And so really, today we're going to try to wrestle with two core questions that go through the minds of really all clinicians who treat mood disorder patients where there's a concern about Bipolar Disorder. One is how do you make the right treatment decisions for those patients? What's evidence based and what's not so evidence based? And what's likely to work? And what's likely to be nonhelpful or detrimental? Preceded by the all-important question of, how do you make the best diagnosis you can?
So here's a condition where we don't have a lab test biomarker, definitive way of knowing this, this is the diagnosis, it's a clinical diagnosis. So that means that we're bringing to bear our knowledge base about cross-sectional symptoms, symptoms over time, family history, longitudinal course, past treatment response, and really sort of framing argument. As I will sometimes say, patients seldom, if ever, come in with a clear message board over their head saying, ‘Hi, I have Bipolar 1 Disorder, now in the depressed phase, and proceed right to treatment’, we're often trying to tease apart lots of different kinds of symptoms around mood, around cognition, impulsivity, sleep-wake cycle changes, so everything really starts with a careful diagnostic assessment.
So Manpreet, what do you do when the patient does not have the sign over their head with their ICD code, or otherwise an unambiguous history? We sometimes get an unambiguous history. But before you delve right in and jump to treatment, how do you think about, I want the greatest clarity diagnostically as I can?
Well, I couldn't agree with you more, Joe. Bipolar Disorder, I would say is one of the most complicated diagnoses, in part because it's episodic, so patients don't always present with all of the symptoms that they're struggling with. And so, you have to really do a deep dive, not just about what's in your face and presenting at your door, but also looking backwards in history and also collecting collateral information.

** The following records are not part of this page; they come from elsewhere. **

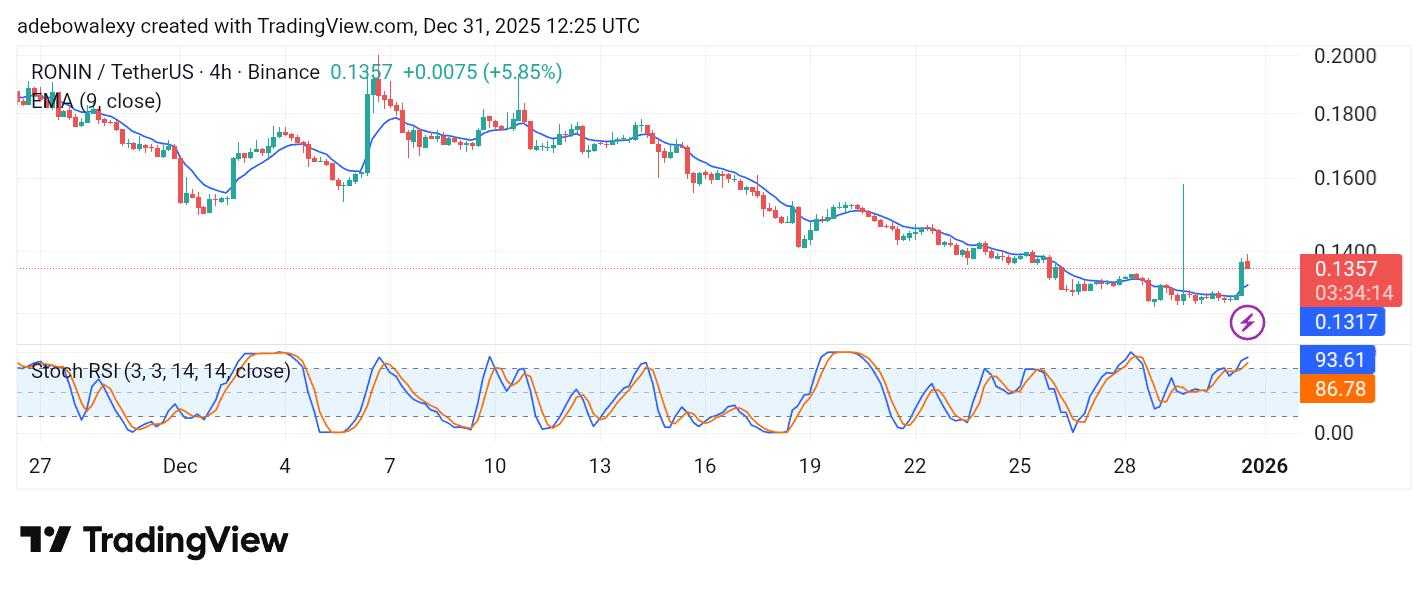Click the 2026 label on the time axis
Screen dimensions: 1428x591
[1264, 466]
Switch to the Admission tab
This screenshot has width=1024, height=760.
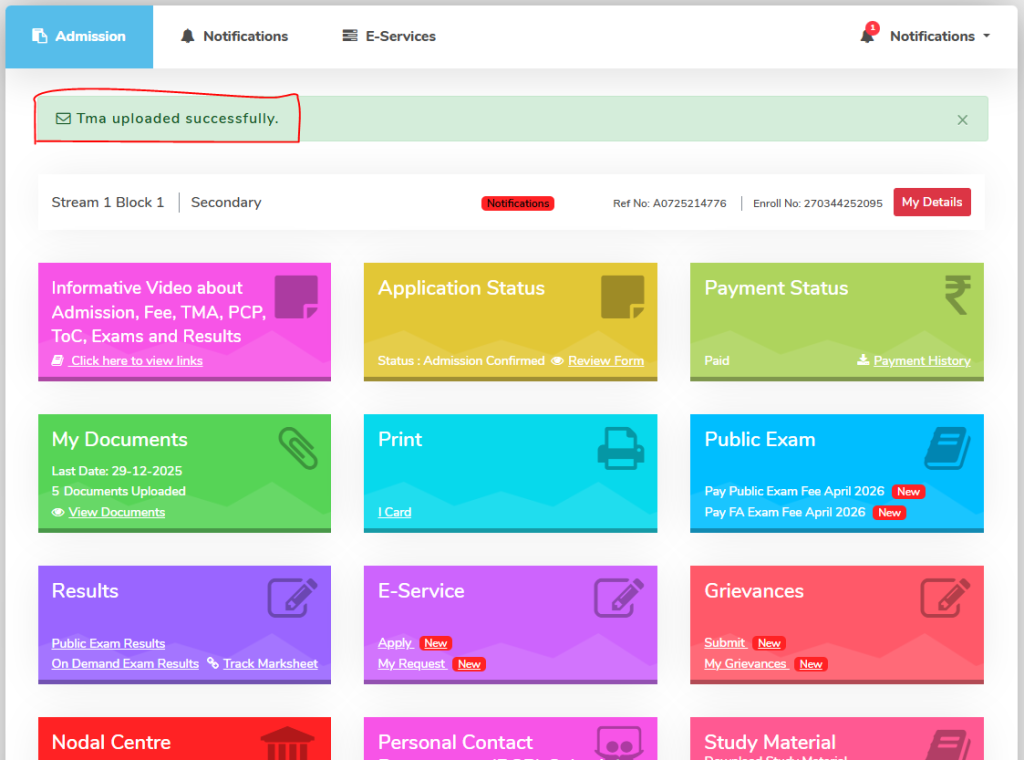coord(79,36)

At the heart of it, though, is a relationship with a patient. A trusting relationship, where you can work towards understanding the fundamental issues that are most functionally impairing for the patient. I use that as a way to prioritize my treatment planning, as well as to build trust and engagement with a patient. So starting at the core, with a patient's experience, I think can do you no wrong, and then you take things from there.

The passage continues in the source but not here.